**Task objective:**
Could you repeat the records below exactly as written?

(Stored items)
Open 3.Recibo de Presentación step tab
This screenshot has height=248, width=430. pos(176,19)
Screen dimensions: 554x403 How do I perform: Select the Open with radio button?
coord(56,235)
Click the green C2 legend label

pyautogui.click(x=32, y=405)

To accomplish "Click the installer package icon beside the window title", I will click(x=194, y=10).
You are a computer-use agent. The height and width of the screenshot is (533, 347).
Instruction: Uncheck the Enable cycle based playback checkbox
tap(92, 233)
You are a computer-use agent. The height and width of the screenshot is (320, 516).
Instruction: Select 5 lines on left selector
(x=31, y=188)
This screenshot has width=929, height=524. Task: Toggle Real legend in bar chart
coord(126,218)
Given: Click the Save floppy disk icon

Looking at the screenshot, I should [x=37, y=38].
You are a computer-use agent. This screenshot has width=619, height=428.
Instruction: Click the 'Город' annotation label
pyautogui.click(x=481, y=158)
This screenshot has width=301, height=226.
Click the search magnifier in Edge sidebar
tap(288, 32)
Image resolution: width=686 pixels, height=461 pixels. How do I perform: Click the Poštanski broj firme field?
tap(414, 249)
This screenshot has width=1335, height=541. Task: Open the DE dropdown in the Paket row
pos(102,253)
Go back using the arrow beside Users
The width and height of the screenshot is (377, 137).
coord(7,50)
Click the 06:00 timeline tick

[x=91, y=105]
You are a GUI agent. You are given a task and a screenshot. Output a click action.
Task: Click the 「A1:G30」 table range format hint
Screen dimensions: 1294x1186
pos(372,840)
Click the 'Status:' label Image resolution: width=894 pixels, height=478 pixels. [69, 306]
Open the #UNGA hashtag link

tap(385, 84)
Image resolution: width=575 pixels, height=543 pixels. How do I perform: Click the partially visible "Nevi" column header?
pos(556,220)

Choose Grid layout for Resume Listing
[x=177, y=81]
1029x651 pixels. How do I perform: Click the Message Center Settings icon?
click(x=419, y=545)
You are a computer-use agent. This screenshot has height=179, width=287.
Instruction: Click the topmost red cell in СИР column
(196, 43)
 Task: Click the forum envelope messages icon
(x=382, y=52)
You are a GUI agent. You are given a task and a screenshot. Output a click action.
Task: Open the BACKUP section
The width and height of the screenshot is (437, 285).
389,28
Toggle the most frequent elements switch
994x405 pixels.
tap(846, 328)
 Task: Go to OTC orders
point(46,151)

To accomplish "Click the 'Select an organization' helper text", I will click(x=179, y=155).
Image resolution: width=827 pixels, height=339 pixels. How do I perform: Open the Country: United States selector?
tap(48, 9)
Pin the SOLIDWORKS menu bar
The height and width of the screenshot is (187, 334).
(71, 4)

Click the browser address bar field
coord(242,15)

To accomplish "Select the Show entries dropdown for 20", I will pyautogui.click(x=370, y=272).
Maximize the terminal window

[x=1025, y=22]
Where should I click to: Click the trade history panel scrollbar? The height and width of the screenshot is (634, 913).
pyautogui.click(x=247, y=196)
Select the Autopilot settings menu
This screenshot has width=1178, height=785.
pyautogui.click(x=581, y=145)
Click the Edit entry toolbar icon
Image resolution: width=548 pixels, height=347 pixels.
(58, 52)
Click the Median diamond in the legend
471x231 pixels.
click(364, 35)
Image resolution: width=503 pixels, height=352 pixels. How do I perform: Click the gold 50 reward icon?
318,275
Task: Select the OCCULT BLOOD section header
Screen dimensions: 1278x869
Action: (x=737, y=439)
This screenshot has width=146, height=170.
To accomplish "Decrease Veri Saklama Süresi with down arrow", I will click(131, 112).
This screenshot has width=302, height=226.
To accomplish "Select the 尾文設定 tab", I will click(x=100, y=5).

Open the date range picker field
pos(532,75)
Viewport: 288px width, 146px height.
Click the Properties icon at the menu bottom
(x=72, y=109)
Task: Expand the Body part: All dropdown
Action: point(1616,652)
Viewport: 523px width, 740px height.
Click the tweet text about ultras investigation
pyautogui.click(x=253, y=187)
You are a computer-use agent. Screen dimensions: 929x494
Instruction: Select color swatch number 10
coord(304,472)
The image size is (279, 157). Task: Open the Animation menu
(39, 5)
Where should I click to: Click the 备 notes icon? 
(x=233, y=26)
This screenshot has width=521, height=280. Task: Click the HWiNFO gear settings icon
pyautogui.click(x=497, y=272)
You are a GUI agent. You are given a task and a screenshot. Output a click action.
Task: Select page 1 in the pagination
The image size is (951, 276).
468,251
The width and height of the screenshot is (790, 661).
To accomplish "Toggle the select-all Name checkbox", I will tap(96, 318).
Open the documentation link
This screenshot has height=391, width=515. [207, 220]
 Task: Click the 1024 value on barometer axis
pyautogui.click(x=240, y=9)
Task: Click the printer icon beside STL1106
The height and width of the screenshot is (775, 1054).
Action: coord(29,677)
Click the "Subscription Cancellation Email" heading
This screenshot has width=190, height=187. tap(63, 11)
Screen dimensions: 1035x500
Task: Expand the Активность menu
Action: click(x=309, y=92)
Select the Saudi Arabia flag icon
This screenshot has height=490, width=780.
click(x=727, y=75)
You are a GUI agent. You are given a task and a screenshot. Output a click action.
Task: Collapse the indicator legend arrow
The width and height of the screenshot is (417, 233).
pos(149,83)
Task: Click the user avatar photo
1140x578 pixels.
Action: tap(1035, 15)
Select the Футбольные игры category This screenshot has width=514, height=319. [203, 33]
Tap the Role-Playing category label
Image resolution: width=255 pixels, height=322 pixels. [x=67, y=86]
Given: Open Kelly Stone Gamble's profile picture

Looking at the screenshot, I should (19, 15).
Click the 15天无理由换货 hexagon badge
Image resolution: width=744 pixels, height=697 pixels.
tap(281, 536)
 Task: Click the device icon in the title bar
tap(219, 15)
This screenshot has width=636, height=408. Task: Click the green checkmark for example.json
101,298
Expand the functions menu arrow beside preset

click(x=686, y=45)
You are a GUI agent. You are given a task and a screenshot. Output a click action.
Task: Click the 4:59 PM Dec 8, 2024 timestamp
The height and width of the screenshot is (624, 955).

**Response area:**
Open 3.Recibo de Presentación step tab
This screenshot has height=248, width=430. pos(176,19)
Screen dimensions: 554x403 How do I perform: Select the Open with radio button?
coord(56,235)
Click the green C2 legend label

pyautogui.click(x=32, y=405)

To accomplish "Click the installer package icon beside the window title", I will click(x=194, y=10).
You are a computer-use agent. The height and width of the screenshot is (533, 347).
Instruction: Uncheck the Enable cycle based playback checkbox
tap(92, 233)
You are a computer-use agent. The height and width of the screenshot is (320, 516).
Instruction: Select 5 lines on left selector
(x=31, y=188)
This screenshot has width=929, height=524. Task: Toggle Real legend in bar chart
coord(126,218)
Given: Click the Save floppy disk icon

Looking at the screenshot, I should [x=37, y=38].
You are a computer-use agent. This screenshot has width=619, height=428.
Instruction: Click the 'Город' annotation label
pyautogui.click(x=481, y=158)
This screenshot has width=301, height=226.
Click the search magnifier in Edge sidebar
tap(288, 32)
Image resolution: width=686 pixels, height=461 pixels. How do I perform: Click the Poštanski broj firme field?
tap(414, 249)
This screenshot has width=1335, height=541. Task: Open the DE dropdown in the Paket row
pos(102,253)
Go back using the arrow beside Users
The width and height of the screenshot is (377, 137).
coord(7,50)
Click the 06:00 timeline tick

[x=91, y=105]
You are a GUI agent. You are given a task and a screenshot. Output a click action.
Task: Click the 「A1:G30」 table range format hint
Screen dimensions: 1294x1186
pos(372,840)
Click the 'Status:' label Image resolution: width=894 pixels, height=478 pixels. [69, 306]
Open the #UNGA hashtag link

tap(385, 84)
Image resolution: width=575 pixels, height=543 pixels. How do I perform: Click the partially visible "Nevi" column header?
pos(556,220)

Choose Grid layout for Resume Listing
[x=177, y=81]
1029x651 pixels. How do I perform: Click the Message Center Settings icon?
click(x=419, y=545)
You are a computer-use agent. This screenshot has height=179, width=287.
Instruction: Click the topmost red cell in СИР column
(196, 43)
 Task: Click the forum envelope messages icon
(x=382, y=52)
You are a GUI agent. You are given a task and a screenshot. Output a click action.
Task: Open the BACKUP section
The width and height of the screenshot is (437, 285).
389,28
Toggle the most frequent elements switch
994x405 pixels.
tap(846, 328)
 Task: Go to OTC orders
point(46,151)

To accomplish "Click the 'Select an organization' helper text", I will click(x=179, y=155).
Image resolution: width=827 pixels, height=339 pixels. How do I perform: Open the Country: United States selector?
tap(48, 9)
Pin the SOLIDWORKS menu bar
The height and width of the screenshot is (187, 334).
(71, 4)

Click the browser address bar field
coord(242,15)

To accomplish "Select the Show entries dropdown for 20", I will pyautogui.click(x=370, y=272).
Maximize the terminal window

[x=1025, y=22]
Where should I click to: Click the trade history panel scrollbar? The height and width of the screenshot is (634, 913).
pyautogui.click(x=247, y=196)
Select the Autopilot settings menu
This screenshot has width=1178, height=785.
pyautogui.click(x=581, y=145)
Click the Edit entry toolbar icon
Image resolution: width=548 pixels, height=347 pixels.
(58, 52)
Click the Median diamond in the legend
471x231 pixels.
click(364, 35)
Image resolution: width=503 pixels, height=352 pixels. How do I perform: Click the gold 50 reward icon?
318,275
Task: Select the OCCULT BLOOD section header
Screen dimensions: 1278x869
Action: (x=737, y=439)
This screenshot has width=146, height=170.
To accomplish "Decrease Veri Saklama Süresi with down arrow", I will click(131, 112).
This screenshot has width=302, height=226.
To accomplish "Select the 尾文設定 tab", I will click(x=100, y=5).

Open the date range picker field
pos(532,75)
Viewport: 288px width, 146px height.
Click the Properties icon at the menu bottom
(x=72, y=109)
Task: Expand the Body part: All dropdown
Action: point(1616,652)
Viewport: 523px width, 740px height.
Click the tweet text about ultras investigation
pyautogui.click(x=253, y=187)
You are a computer-use agent. Screen dimensions: 929x494
Instruction: Select color swatch number 10
coord(304,472)
The image size is (279, 157). Task: Open the Animation menu
(39, 5)
Where should I click to: Click the 备 notes icon? 
(x=233, y=26)
This screenshot has width=521, height=280. Task: Click the HWiNFO gear settings icon
pyautogui.click(x=497, y=272)
You are a GUI agent. You are given a task and a screenshot. Output a click action.
Task: Select page 1 in the pagination
The image size is (951, 276).
468,251
The width and height of the screenshot is (790, 661).
To accomplish "Toggle the select-all Name checkbox", I will tap(96, 318).
Open the documentation link
This screenshot has height=391, width=515. [207, 220]
 Task: Click the 1024 value on barometer axis
pyautogui.click(x=240, y=9)
Task: Click the printer icon beside STL1106
The height and width of the screenshot is (775, 1054).
Action: coord(29,677)
Click the "Subscription Cancellation Email" heading
This screenshot has width=190, height=187. tap(63, 11)
Screen dimensions: 1035x500
Task: Expand the Активность menu
Action: click(x=309, y=92)
Select the Saudi Arabia flag icon
This screenshot has height=490, width=780.
click(x=727, y=75)
You are a GUI agent. You are given a task and a screenshot. Output a click action.
Task: Collapse the indicator legend arrow
The width and height of the screenshot is (417, 233).
pos(149,83)
Task: Click the user avatar photo
1140x578 pixels.
Action: tap(1035, 15)
Select the Футбольные игры category This screenshot has width=514, height=319. [203, 33]
Tap the Role-Playing category label
Image resolution: width=255 pixels, height=322 pixels. [x=67, y=86]
Given: Open Kelly Stone Gamble's profile picture

Looking at the screenshot, I should (19, 15).
Click the 15天无理由换货 hexagon badge
Image resolution: width=744 pixels, height=697 pixels.
tap(281, 536)
 Task: Click the device icon in the title bar
tap(219, 15)
This screenshot has width=636, height=408. Task: Click the green checkmark for example.json
101,298
Expand the functions menu arrow beside preset

click(x=686, y=45)
You are a GUI agent. You are given a task and a screenshot. Output a click action.
Task: Click the 4:59 PM Dec 8, 2024 timestamp
The height and width of the screenshot is (624, 955).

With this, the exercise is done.